Recital in C sharp minor

Without intermission, applause, or interruption, for approximately one hour, the audience is drawn into an ever-growing dramatic tension through some of the most beautiful and virtuosic pages of the Romantic repertoire by Chopin, Beethoven, Rachmaninov, and Scriabin. C-sharp minor, the tragic key par excellence, serves as the Ariadne’s thread guiding this unusual recital.

Recital in C-sharp minor
A flower between two abysses

João Costa Ferreira piano
Luís Nascimento image

Program

S. Rachmaninov – Prelude, op. 3 nº2
F. Chopin – Valse, op. 64 nº2
A. Scriabine – Étude, op. 2 nº1
F. Chopin – Nocturne, B. 49
F. Chopin – Prelude, op. 45
A. Scriabine – Étude, op. 42 nº5
F. Chopin – Étude, op. 25 nº7
F. Chopin – Nocturne, op. 27 nº1
S. Rachmaninov (arr.
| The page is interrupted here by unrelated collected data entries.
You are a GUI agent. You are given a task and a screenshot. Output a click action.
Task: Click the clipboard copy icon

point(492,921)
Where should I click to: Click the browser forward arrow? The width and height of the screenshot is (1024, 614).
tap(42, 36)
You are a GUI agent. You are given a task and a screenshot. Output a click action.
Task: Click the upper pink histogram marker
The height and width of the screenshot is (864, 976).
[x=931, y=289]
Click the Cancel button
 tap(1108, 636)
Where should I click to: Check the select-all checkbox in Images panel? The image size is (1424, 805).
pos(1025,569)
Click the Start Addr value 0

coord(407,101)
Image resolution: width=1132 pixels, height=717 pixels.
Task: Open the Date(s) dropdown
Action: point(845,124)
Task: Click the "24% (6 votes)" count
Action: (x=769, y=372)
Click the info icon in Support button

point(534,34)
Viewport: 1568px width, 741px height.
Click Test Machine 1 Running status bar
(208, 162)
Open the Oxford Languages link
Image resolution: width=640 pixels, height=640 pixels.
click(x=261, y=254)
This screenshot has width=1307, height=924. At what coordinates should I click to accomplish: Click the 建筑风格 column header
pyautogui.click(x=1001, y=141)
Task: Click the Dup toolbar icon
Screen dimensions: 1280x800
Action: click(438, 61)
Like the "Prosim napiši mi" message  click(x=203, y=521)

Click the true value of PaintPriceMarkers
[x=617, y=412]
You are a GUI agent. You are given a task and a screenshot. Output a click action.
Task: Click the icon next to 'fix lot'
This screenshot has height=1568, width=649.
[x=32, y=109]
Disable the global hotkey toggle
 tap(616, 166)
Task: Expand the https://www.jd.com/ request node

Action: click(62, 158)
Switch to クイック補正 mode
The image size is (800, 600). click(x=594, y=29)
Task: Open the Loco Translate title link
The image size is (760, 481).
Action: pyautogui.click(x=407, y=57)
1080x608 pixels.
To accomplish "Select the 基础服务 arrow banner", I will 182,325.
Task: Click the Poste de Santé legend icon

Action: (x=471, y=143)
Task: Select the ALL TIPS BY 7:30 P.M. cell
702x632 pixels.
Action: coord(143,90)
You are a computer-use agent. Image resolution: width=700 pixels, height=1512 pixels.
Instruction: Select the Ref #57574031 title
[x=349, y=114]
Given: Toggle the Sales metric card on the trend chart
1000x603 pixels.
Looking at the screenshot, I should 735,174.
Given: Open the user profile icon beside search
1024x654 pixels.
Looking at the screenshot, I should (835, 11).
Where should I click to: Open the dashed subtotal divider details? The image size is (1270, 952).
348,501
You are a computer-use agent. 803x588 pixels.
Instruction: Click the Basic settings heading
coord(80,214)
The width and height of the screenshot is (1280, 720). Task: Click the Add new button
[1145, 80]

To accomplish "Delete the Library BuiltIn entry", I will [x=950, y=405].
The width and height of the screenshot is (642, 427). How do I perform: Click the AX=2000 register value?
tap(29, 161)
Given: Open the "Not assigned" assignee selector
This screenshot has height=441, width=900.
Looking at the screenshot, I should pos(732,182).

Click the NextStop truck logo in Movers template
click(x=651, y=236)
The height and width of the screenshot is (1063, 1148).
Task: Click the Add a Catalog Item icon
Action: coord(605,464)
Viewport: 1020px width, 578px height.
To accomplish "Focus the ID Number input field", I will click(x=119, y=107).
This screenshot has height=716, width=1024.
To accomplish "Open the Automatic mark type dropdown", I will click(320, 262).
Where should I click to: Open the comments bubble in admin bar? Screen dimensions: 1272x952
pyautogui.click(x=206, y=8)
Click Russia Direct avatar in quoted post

A. Richardson) – Vocalise, op. 34 nº14
F. Chopin – Fantaisie-Impromptu, op. 66
L. van Beethoven – Sonata quasi una Fantasia, op. 27 nº2


About

Although this project was conceived around some of the most celebrated works of the “great repertoire,” it also carries an experimental dimension, rooted in its tonal unity. C-sharp minor imposes an aesthetic horizon and a psychological atmosphere that Liszt, referring to Beethoven’s Sonata quasi una Fantasia, Op. 27 No. 2, also known as the “Moonlight Sonata”, is said to have described as an “abyss.” An abyss that reflects the Romantic fascination with depth and darkness, and an imaginative world in which torment, mystery, and destruction intertwine to the point of vertigo.
Whether due to instrumental tuning constraints or to the belief that each key possesses distinct expressive qualities, works in C-sharp minor were extremely rare before the Romantic period. One notes, for instance, the near-total absence of this key in the otherwise monumental corpora of Haydn, Mozart, Beethoven, and Schubert. For this reason, the tonal unity centered on C-sharp minor became the guiding principle of this recital, conceived as a celebration of 19th-century musical Romanticism.
Beethoven’s “Moonlight Sonata,” one of the earliest works in C-sharp minor to enter the pantheon of masterpieces, may be seen as the dawn of a new era. As the culminating point of this recital, it embodies both the horizon of future composers and the legacy of the past they inherited.